しかし女性はまるでそんな事など気にしていないかのように持っていた食べ物を置き、その暗闇の部屋の中に話しかけた。

「起きてる?起きてるなら返事をして。」
「・・・・・・・何?私はもう嫌だよ、あんな事をするのは。」

その暗闇から幼げな声が聞こえてきた。
その声からして女の子なのだろうが、何分部屋の中が暗い為姿まで確認する事が出来ない。
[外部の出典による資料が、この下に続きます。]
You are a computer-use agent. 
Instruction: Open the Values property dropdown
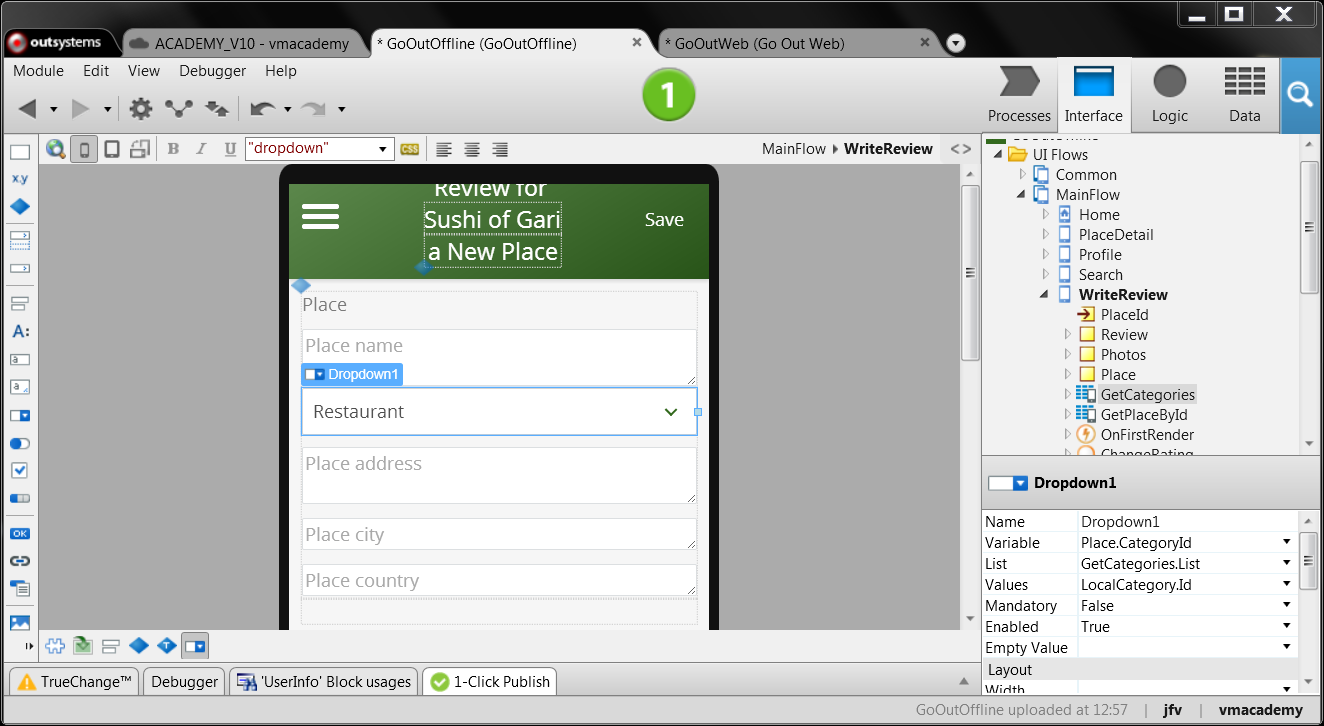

「そうじゃないわ。聞いていると思うけど、先程四大天使達と人間・・・セイン=ブルースウェア達との戦争があったわ。それについての報告をと思ってね。」
「えっ?如何なったの?」

中に居る声は女性のある一言に反応し尋ねる。
尋ねられた女性は簡単に今までの事を説明し始めた。

「結果としては四大天使が全滅したわ。つまり人間側が勝ったって事ね。ただしこちらもサイコドライバーのサンプルを手に入れたんだけど。」
「・・・・・・・・」
「後私達の天敵、セイン=ブルースウェアは行方不明って事になっているわ。まぁ恐らく死んでいr」
「死んでいないよ。」

女性が言ってる事を否定するかの様にその話の間に入った。

「だって分かるんだもん。お・・・さんが生きているって!」
「そう・・・。ならそうなんでしょうね。あなたが言うんですから。」

その自信に満ちた声は何故かは知らないが説得力すら感じさせる。
理由が無いにも係わら無いのに・・・・・・。

「・・・・何で私の言葉を信じるの?天敵なんでしょ?」
「天敵、ねぇ。そんな事関係無いのよ。私にはあの方との約束が果たせれば良いのだから。その為には彼には生きていて欲しいのよ。」

そう言って女性は部屋の戸を閉めて、再び薄暗い廊下を歩いて行った。










【生命活動に何ら支障は見られぬ。恐らく眠っているだけだろう。】
「そう、良かったわ。まだ完全には喜べないけど・・・」

そう言って白衣を着た女性は胸を撫で下ろした。
周りには見た事も無い機器類が光りを発光しながら何か動いていた。
その中央に何者かが寝ている。
女性はその寝ている人物に頬に触れ、笑みを浮かべる。
そんなときであった。

「どうやら無事のようでしたね。やれやれ、助けた甲斐がありましたよ。」
「・・・・・・貴方には礼を言わなきゃならないわね、シュウ=シラカワ。」

その声の主、シュウは不敵な笑みを浮かべつつ女性の近くへと近寄ってきた。
近寄ってくるシュウに対して女性は警戒を怠らない。

「別に何もしませんよ。ただ聞きたい事があるだけですから・・・。」
「その前に聞きたいわね。何故この子を助けたの?」
「人助けするのは当然の事かと。」
「貴方がそう言う人間では無いと思ったけど?」
「酷い言われようですね。本当の事を言いますと彼はまだ死ぬべきでは無い。そう思っただけですよ。」

そう言ってシュウは寝ている人物の顔を見下ろすように眺めた。
一応生きている事に対して安堵したのか、溜め息を付く。
そして女性の方を振り向いた。

「他にも理由はありますが、まぁ良いでしょう。さて次は私の番ですね。」
「・・・・・・納得いかない部分もあるけどまぁ良いわ。で聞きたいことって何?」
「決まっていますよ、FATESの事です。」

シュウのその一言を聞き、眉をひそめる女性。
その様子など動じずにシュウは話を続けた。

「一応彼の話も聞きましたが納得いかない部分がありましてね。それについて聞きたいんですよ。」
「まぁあの子も分かっていないからね。正体を・・・。まぁ良いわ、教えてあげる。」
「それは助かります。では話して貰いましょうか。時間はまだありますしね。」
「それほど無いわよ。彼らの本格的な行動の開始は後半年後なのだから・・・。」

そう言って女性は話し始めた。
全ては半年後・・・・その言葉が異様にその場で響いてきた。